Al llegar al centro -trayecto que puede fácilmente durar media hora, ya sea en busetas, colectivos (que son como mini-mini-vans), o en buses de acercamiento- no es difícil ubicar las estaciones del Transmilenio.
Al igual que en avenida Grecia o Santa Rosa, los articulados utilizan corredores exclusivos. Pero, en vez de estar los paraderos al lado izquierdo, las estaciones están en medio de las dos calzadas (ambas con dos pistas cada una), pues los buses tienen las puertas al lado izquierdo. Ello no sólo permite el tedioso cambio de calzada, sino que es más seguro para los usuarios.
Los paraderos son pequeños y por lo mismo fácilmente sobrepasados a las horas peak: los accesos son angostos y sólo hay una caja con tres ventanillas, por lo que para el lector no será difícil imaginarse las colas y atochamientos que se forman, tanto al ingreso como en la salida, incluso al subir o bajar de los articulados.
El sistema de pago funciona como las tarjetas BIP, pero las colombianas se miden por pasajes y no por dinero. Cada viaje cuesta 1.500 pesos colombianos (460 pesos chilenos). Es decir, a estas alturas ya me he gastado 2.600 pesos sólo en la ida (720 pesos chilenos). Porque en Bogotá no hay tarifas diferenciadas. Los escolares pagan exactamente lo mismo que los adultos.
A diferencia de los guardias de amarillo que resguardan las estaciones del Metro santiaguino, policías de tránsito custodian los accesos.
Una vez al interior, es fácil seguir las instrucciones. Sobre cada una de las puertas de la estación (que se abren y cierran por sensores) hay letreros que indican qué recorrido para en cada una de ellas. Si no, hay sendos mapas con las distintas combinaciones de los troncales.
Otra diferencia con el Transantiago y el Metro: tanto en los articulados como en las estaciones está estrictamente prohibido ingerir alimentos o bebidas. En caso de que alguien se salte la norma, una voz recuerda la ordenanza.
Al detenerse los buses, al igual de lo que sucede en los paraderos del Transantiago y los andenes del Metro, cuesta que la gente deje bajar antes de subir. Empero, los asientos reservados (de color azul) sí son ocupados por lisiados, embarazadas y ancianos, porque aquí no sirve hacerse el dormido o mirar por la ventana. Las personas exigen sus derechos.
Algo destacable, eso sí, es que el Transmilenio funciona como reloj -por lo menos en los articulados- pese a los pocos buses disponibles. Uno sabe los minutos que tardará el próximo bus y puede calcular cuánto se demorará a cual o tal estación. El problema, al igual que en la copia chilena, está cuando hay que bajarse y tomar un bus que no transita por vías exclusivas. El exceso de automóviles, taxis y busetas, sumado a que las calles no son muy amplias, retrasan todo el sistema.
En definitiva, el Transmilenio no es la gran maravilla que nos pinta la derecha. Tras una rápida encuesta, los bogotanos dicen sufrir las mismas incomodidades que los santiaguinos: aglomeración; tardanza con los buses de acercamiento y el servicio no se condice con el precio de los pasajes. Otro dato a considerar, las fallas de las pistas son visibles.
Pese a todos sus problemas, gana el Transantiago, por ser un poco mejor que Transmilenio (que más se parece a un Metro en superficie). Sobre todo en cuanto a economía se refiere. Pero el Transantiago mejorado, no el implementado en febrero de 2007, que nada tiene que ver con el actual y pese a que el tren subterráneo capitalino aún no recobra el prestigio de antaño.
A estas alturas es claro que exaltando las bondades muchos olvidan ver las pajas en los sistemas foráneos.

REGISTROS GUARDADOS:
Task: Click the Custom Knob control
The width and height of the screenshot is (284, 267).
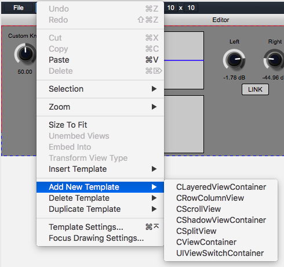Action: click(25, 54)
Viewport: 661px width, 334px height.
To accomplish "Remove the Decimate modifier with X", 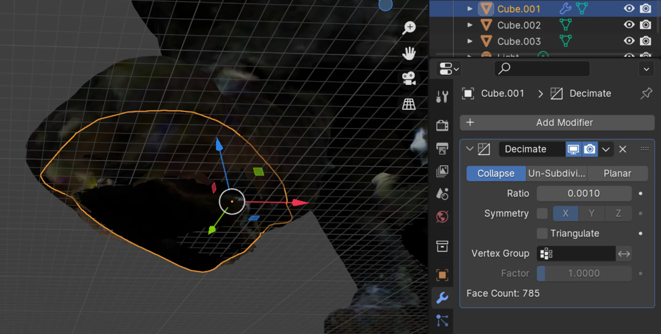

OBJETIVO 1: Imprime sin cambios el tramo del fragmento sobre el Transmilenio que va desde "Los paraderos son" hasta "de los articulados.".
OBJETIVO 2: Según el fragmento sobre el Transmilenio, ¿cuánto cuesta cada viaje?

SOLUCIÓN 1:
Los paraderos son pequeños y por lo mismo fácilmente sobrepasados a las horas peak: los accesos son angostos y sólo hay una caja con tres ventanillas, por lo que para el lector no será difícil imaginarse las colas y atochamientos que se forman, tanto al ingreso como en la salida, incluso al subir o bajar de los articulados.

SOLUCIÓN 2: 1.500 pesos colombianos (460 pesos chilenos).